EXERCÍCIO PROPOSTO 1 – Apresente as linhas da listagem como uma tabela Markdown com as colunas "Nº" e "Conteúdo", sem as linhas em branco. Comece na linha da listagem que contém "Viewport: 626px width, 595px" e vá até o fim da listagem.

Diplomacia

Avanços pragmáticos

Frente a frente pela primeira vez, num momento de alta tensão entre Rússia e Estados Unidos, Putin e Biden acertam o retorno dos embaixadores aos dois países e se comprometem com a segurança dos arsenais nucleares, mas deixam divergências às claras


No aguardado primeiro encontro, em um momento de forte abalo das relações entre os dois países, os presidentes dos Estados Unidos, Joe Biden, e da Rússia, Vladimir Putin, fizeram gestos de apaziguamento, mas não esconderam as desconfianças mútuas. Apesar das tensões, a cúpula realizada na elegante Villa La Grange, na cidade suíça de Genebra, começou com um aperto de mão entre os dois líderes. Na saída da luxuosa vila do século XVIII, ambos afirmaram que o tom da reunião foi positivo, mas ficou a sensação de uma audiência de trabalho pouco amigável.
“As conversas foram absolutamente construtivas”, afirmou Putin durante uma coletiva de imprensa sobre a reunião de três horas e meia com Biden. Por sua vez, o chefe da Casa Branca, em entrevista separada, classificou o tom da cúpula como bom. “Nos conhecemos, mas não somos velhos amigos. Isso é apenas trabalho”, declarou o americano.
Os dois líderes concordaram com o retorno de seus respectivos embaixadores, um gesto de retomada nas relações entre os dois países, que se agravaram desde que Biden assumiu o poder. “Os embaixadores voltarão aos seus locais de trabalho. Quando, exatamente, é uma questão puramente técnica”, disse Putin, que também apresentou possíveis “compromissos” para uma troca de prisioneiros. Segundo o vice-chanceler, Sergei Ryabkov, pode ocorrer ainda este mês.

MATERIAL DA TAREFA –
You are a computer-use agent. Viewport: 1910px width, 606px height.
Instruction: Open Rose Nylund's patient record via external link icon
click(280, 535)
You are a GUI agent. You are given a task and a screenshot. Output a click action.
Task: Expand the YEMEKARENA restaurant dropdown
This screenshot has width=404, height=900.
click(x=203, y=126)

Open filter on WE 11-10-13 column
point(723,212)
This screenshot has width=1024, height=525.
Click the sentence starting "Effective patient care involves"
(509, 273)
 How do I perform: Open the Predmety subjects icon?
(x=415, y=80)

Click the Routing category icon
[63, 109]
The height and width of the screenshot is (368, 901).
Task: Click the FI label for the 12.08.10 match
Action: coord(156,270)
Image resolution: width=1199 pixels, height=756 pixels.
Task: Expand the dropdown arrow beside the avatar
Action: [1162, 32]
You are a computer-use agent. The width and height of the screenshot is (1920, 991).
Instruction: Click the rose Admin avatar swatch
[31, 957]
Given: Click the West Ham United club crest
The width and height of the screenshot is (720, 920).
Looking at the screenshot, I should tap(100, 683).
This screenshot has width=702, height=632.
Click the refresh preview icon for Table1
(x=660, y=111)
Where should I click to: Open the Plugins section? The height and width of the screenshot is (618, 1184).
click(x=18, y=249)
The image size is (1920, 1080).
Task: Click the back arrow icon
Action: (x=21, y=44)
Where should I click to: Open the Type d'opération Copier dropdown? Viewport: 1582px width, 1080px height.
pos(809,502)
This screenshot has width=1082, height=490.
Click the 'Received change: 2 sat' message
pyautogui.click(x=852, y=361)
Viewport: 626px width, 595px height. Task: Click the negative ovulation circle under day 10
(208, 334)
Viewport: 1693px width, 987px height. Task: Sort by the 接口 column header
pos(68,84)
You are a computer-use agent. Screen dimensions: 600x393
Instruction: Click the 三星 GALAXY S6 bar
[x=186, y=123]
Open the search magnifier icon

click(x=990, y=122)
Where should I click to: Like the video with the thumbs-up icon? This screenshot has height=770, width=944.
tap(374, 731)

EXERCÍCIO PROPOSTO 2 – Edite o trecho da reportagem sobre o encontro entre Biden e Putin que começa nas palavras "No aguardado primeiro" e termina após "trabalho pouco amigável.", substituindo "aperto de mão" por "cumprimento".

RESOLUÇÃO 1 –
| Nº | Conteúdo |
|---|---|
| 1 | Viewport: 626px width, 595px height. Task: Click the negative ovulation circle under day 10 |
| 2 | (208, 334) |
| 3 | Viewport: 1693px width, 987px height. Task: Sort by the 接口 column header |
| 4 | pos(68,84) |
| 5 | You are a computer-use agent. Screen dimensions: 600x393 |
| 6 | Instruction: Click the 三星 GALAXY S6 bar |
| 7 | [x=186, y=123] |
| 8 | Open the search magnifier icon |
| 9 | click(x=990, y=122) |
| 10 | Where should I click to: Like the video with the thumbs-up icon? This screenshot has height=770, width=944. |
| 11 | tap(374, 731) |

RESOLUÇÃO 2 –
No aguardado primeiro encontro, em um momento de forte abalo das relações entre os dois países, os presidentes dos Estados Unidos, Joe Biden, e da Rússia, Vladimir Putin, fizeram gestos de apaziguamento, mas não esconderam as desconfianças mútuas. Apesar das tensões, a cúpula realizada na elegante Villa La Grange, na cidade suíça de Genebra, começou com um cumprimento entre os dois líderes. Na saída da luxuosa vila do século XVIII, ambos afirmaram que o tom da reunião foi positivo, mas ficou a sensação de uma audiência de trabalho pouco amigável.